*TASK TO COMPLETE:*
Convert the rows below, beginning with the one that contains "Translation Support (96, 1181)" and ending with the one that contains "Privacy Settings (1418, 1647)", into a numbered list that omits any blank lines.

★ ★ ★

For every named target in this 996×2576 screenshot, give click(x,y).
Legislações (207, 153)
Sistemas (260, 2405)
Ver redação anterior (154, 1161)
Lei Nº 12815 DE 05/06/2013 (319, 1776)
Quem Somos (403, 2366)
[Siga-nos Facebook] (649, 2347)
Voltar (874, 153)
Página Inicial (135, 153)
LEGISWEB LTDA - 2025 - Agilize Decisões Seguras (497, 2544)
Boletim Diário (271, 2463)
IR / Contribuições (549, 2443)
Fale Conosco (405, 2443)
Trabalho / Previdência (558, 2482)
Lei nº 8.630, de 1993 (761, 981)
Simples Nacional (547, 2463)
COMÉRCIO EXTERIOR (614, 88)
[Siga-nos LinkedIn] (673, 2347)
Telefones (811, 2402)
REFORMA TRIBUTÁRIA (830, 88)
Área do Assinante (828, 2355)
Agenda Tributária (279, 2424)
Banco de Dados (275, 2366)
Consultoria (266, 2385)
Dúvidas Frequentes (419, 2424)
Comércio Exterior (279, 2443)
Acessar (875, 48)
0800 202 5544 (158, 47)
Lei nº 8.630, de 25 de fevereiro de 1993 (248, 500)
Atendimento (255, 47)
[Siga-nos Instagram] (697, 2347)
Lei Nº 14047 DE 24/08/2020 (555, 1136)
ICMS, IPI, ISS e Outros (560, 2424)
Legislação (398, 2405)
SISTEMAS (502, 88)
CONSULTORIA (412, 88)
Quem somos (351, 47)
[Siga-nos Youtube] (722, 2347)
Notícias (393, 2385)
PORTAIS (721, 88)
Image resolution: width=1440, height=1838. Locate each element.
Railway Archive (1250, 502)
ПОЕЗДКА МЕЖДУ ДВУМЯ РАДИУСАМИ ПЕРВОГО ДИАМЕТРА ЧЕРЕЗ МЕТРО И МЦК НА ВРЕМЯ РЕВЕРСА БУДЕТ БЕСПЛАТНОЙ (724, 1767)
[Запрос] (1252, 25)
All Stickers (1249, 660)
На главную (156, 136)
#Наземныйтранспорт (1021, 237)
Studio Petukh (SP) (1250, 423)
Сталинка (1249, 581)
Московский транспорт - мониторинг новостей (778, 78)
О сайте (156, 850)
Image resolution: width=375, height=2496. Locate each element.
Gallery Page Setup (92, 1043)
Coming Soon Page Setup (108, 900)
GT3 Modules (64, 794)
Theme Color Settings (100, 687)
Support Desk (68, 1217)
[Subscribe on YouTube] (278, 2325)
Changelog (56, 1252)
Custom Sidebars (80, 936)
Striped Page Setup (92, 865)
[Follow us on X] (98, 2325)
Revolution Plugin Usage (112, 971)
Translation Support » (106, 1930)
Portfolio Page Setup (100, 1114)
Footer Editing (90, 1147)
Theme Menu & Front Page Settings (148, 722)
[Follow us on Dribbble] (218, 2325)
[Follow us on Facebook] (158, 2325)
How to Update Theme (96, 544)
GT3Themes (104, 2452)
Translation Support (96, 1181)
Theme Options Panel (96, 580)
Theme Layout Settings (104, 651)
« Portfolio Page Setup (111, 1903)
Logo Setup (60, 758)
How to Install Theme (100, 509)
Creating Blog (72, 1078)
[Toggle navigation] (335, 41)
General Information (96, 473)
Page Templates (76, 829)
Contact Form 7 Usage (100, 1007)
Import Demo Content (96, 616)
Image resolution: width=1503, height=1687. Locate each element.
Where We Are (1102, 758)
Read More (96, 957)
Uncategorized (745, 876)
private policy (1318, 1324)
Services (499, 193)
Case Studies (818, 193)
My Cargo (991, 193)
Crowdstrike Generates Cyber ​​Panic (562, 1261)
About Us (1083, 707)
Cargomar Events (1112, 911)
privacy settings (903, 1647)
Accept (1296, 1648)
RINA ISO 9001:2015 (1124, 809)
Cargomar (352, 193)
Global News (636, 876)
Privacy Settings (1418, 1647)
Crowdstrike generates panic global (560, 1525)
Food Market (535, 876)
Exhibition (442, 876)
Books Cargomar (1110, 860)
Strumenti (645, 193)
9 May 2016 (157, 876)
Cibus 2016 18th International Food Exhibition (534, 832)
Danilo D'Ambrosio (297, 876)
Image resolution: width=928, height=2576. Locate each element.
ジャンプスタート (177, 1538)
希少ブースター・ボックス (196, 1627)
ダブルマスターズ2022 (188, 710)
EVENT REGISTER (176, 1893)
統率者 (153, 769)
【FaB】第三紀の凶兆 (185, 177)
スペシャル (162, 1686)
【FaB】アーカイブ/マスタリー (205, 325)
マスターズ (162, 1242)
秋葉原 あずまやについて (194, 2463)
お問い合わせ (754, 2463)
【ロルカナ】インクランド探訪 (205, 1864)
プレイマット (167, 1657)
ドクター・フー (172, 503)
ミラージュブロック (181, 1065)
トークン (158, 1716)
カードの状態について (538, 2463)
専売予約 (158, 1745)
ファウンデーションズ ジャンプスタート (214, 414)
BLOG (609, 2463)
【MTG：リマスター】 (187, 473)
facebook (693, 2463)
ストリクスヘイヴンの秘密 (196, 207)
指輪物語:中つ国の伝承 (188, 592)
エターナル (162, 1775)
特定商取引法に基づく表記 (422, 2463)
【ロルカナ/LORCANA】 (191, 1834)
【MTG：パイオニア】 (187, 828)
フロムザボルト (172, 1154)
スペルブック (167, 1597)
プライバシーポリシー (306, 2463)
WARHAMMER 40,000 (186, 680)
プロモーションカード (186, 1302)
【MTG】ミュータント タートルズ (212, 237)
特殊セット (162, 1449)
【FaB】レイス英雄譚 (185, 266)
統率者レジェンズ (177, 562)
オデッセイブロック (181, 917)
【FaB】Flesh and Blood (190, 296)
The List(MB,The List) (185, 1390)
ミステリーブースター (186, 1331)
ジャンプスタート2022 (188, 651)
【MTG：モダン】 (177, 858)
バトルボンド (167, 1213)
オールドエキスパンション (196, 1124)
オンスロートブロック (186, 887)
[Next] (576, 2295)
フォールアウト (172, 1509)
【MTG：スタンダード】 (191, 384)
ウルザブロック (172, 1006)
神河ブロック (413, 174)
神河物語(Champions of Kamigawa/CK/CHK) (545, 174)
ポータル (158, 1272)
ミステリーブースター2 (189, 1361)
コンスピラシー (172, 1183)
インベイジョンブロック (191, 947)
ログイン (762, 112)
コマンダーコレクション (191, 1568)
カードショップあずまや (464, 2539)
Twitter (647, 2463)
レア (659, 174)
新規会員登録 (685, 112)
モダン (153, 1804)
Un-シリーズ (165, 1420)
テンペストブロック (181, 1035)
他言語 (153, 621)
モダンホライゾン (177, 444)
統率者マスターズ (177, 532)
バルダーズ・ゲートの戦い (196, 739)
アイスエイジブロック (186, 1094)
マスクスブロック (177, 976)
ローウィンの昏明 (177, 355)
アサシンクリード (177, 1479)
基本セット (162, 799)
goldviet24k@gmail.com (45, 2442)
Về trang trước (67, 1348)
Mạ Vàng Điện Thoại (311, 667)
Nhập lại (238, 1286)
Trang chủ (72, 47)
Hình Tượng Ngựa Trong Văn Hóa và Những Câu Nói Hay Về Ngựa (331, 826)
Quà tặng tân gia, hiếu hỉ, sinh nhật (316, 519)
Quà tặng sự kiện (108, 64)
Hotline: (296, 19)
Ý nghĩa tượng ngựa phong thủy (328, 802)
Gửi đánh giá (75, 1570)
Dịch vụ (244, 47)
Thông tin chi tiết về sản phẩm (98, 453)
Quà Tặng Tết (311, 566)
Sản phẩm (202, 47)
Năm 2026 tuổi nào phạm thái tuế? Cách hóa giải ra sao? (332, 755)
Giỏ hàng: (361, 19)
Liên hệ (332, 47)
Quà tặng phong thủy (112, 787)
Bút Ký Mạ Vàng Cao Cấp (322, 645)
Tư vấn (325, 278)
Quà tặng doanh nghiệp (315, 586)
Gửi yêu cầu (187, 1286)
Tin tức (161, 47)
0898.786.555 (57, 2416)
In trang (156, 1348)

★ ★ ★

*EXPECTED ANSWER:*
1. Translation Support (96, 1181)
2. Theme Options Panel (96, 580)
3. Theme Layout Settings (104, 651)
4. « Portfolio Page Setup (111, 1903)
5. Logo Setup (60, 758)
6. How to Install Theme (100, 509)
7. Creating Blog (72, 1078)
8. [Toggle navigation] (335, 41)
9. General Information (96, 473)
10. Page Templates (76, 829)
11. Contact Form 7 Usage (100, 1007)
12. Import Demo Content (96, 616)
13. Image resolution: width=1503, height=1687. Locate each element.
14. Where We Are (1102, 758)
15. Read More (96, 957)
16. Uncategorized (745, 876)
17. private policy (1318, 1324)
18. Services (499, 193)
19. Case Studies (818, 193)
20. My Cargo (991, 193)
21. Crowdstrike Generates Cyber ​​Panic (562, 1261)
22. About Us (1083, 707)
23. Cargomar Events (1112, 911)
24. privacy settings (903, 1647)
25. Accept (1296, 1648)
26. RINA ISO 9001:2015 (1124, 809)
27. Cargomar (352, 193)
28. Global News (636, 876)
29. Privacy Settings (1418, 1647)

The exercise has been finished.